Attackers no longer need to break your multi-factor authentication (MFA). They bypass it. Understanding which methods are vulnerable, and how to enforce the ones that aren’t, is what separates effective Zero Trust access from a strategy that looks strong on paper.
The shift from password-only to multi-factor authentication (MFA) was significant. The shift that matters now is from any MFA to the right MFA, and the urgency is increasing as passkeys and other phishing resistant MFA become easier to deploy through platforms like Microsoft Entra ID.
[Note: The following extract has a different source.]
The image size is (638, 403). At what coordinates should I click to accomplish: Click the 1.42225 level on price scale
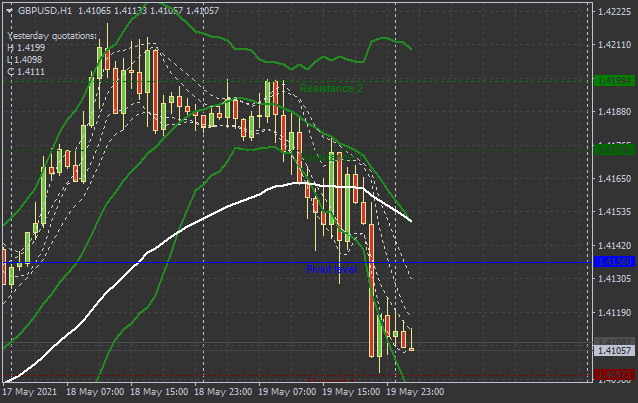(x=614, y=12)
Choosing the right method, or combination of methods, should sit at the heart of modern secure access management strategies and be a principal component of your identity-driven Zero Trust architecture.
Measuring MFA resilience
Most organisations track MFA adoption as a percentage and stop there. A better question is whether your chosen methods hold up when a real attacker targets your people and your sign-in processes.
The gap between adoption and resilience is where modern phishing and social engineering succeed, even in organisations that look “mature” on paper.
The challenge is that “MFA enabled” covers an enormous range of security postures. SMS codes, push notifications, and time-based one-time passwords all provide a layer of protection, but they share a common vulnerability.
They depend on the user completing an authentication step that can be intercepted, relayed, or exploited through social pressure.
This is no more explicit than in the following common attack patterns.
Adversary-in-the-middle (AiTM)
AiTM attacks use reverse-proxy tooling to sit between the user and the legitimate service. The user sees what appears to be a normal sign-in page, enters their password, satisfies the MFA prompt, and the attacker captures the authenticated session token. From the user’s perspective, nothing was unusual. From the attacker’s perspective, they now hold a valid session with no need to persist in the environment.
AiTM has surged in recent years with attackers even commercialising the threats through subscription service tool kits like Evil Proxy or Tycoon2FA.
Microsoft reported more than 10,000 AiTM attacks in 2024, while 2025 saw attacks increase by a further 46%.
MFA fatigue attacks
These exploit the predictability of push-based methods. An attacker who has a password can generate repeated authentication prompts until the user approves one, particularly under time pressure or when combined with a social engineering call to the service desk. Microsoft research has shown that even a simple push request can succeed around 1% of the time on the first attempt.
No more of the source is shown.